James, the priest and the people faced the same way in the Jewish sacrifice of the Old Law and through the vast bulk of the Church’s liturgical history. The Old Law and the New are united; they face the same way, which is towards the altar. Paganism, in this context, is a red herring.
Dear James Morris,
Yes, I am more or less saying that (although I don’t think either JPII or BXVI has exactly “sanctioned” the practice). The same sort of thing happened with Communion in the hand, which, in my opinion, is WAY more important.
These alterations didn’t catch on in a vacuum, of course. There were a LOT of priests and theologians and bishops in the U.S. in the 1960s who were of a very–well, not to be rude, but, borrowing from the language of politics, most of us would call it–a very “liberal” or perhaps “progressive” bent, who made a determined effort to have the Mass celebrated in a more “modern” way–e.g., facing the people, Communion in the hands, etc. They weren’t really concerned about what the pope or the Church might think–they WERE the Church, as far as they were concerned, and their judgment about what was appropriate trumped the rubrics.
I wouldn’t call this a conspiracy, though. Unless you call any attempt by a small group to get their opinions heard. I’d call it democracy. But that still doesn’t mean that the opinions are worth while!
P.S. In the other Liturgy thread, someone brought up “Spirit of the Liturgy,” and recommended that all of us who haven’t read it, read it (and it wouldn’t do the rest of us any harm to reread it, I’m sure). I heartily concur!
No more after this
But all these speculations always end up ‘rubbishing’ the new mass. It seems to me.
And the Popes have been hoodwinked.
Didn’t Cardinal Ratzinger refute this error in Spirit of the Liturgy? I am pretty sure he said that Versus Populum was not a practice of the early Church
Great Article!
Lex Orandi, Lex Credendi, Lex Vivendi
“I am sure , in fact there must be, or else the Church wouldn’t have made the change, theology on my side. ”
Just as a historical note–the Church didn’t make this change. It is one of the oddities that I noted in my posts on the two different Roman rites: There is nothing in the rubrics of the Novus Ordo bidding the priest to face the people. That was something that various priests began doing after the new missal was published, and it caught on.
Rich
‘Didn’t Cardinal Ratzinger refute this error in Spirit of the Liturgy?”
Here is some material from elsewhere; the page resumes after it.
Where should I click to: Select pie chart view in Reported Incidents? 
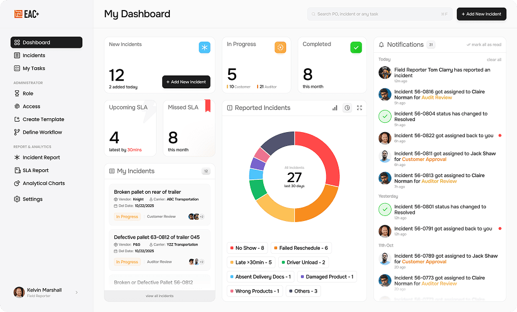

There we have it again. If it is an error surely it is your bounded duty to have a word with the present Pope. Maybe take him aside, in a side ailse of the Sistine Chapel, have a word in his ear-‘I’m sorry Pope benedict, this is rather delicate but I have to tell you that you are facing the wrong way when serving mass’
Once you’ve done that, you can be satisfied that you have saved him ‘error’.
Rich,
I agree with you.
It has been the practice in the entire Church, East and West from time immemorial. Contrary to a prevailing misconception there is no evidence for celebration of Mass versus populum in the first nineteen centuries of the Church’s history, with rare exceptions. (Cf. The Spirit of the Liturgy, by Cardinal Ratzinger, pp. 74-84.)
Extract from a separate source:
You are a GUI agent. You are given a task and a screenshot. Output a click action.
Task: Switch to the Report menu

While there is some positive symbolism in Mass versus populum, there is also a very negative symbolism. “The turning of the priest toward the people has turned the community into a self en closed circle. In its outward form, it no longer opens out on what lies ahead and above, but is closed in on itself” (Ratzinger, p. 80).
“Despite all the variations in practice that have taken place far into the second millennium, one thing has remained clear for the whole of Christendom: praying toward the east is a tradition that goes back to the beginning. Moreover, it is a fundamental expression of the Christian synthesis of cosmos and history, of being rooted in the once-for-all events of salvation history while going out to meet the Lord who is to come again” (Ratzinger, The Spirit of the Liturgy, p. 75).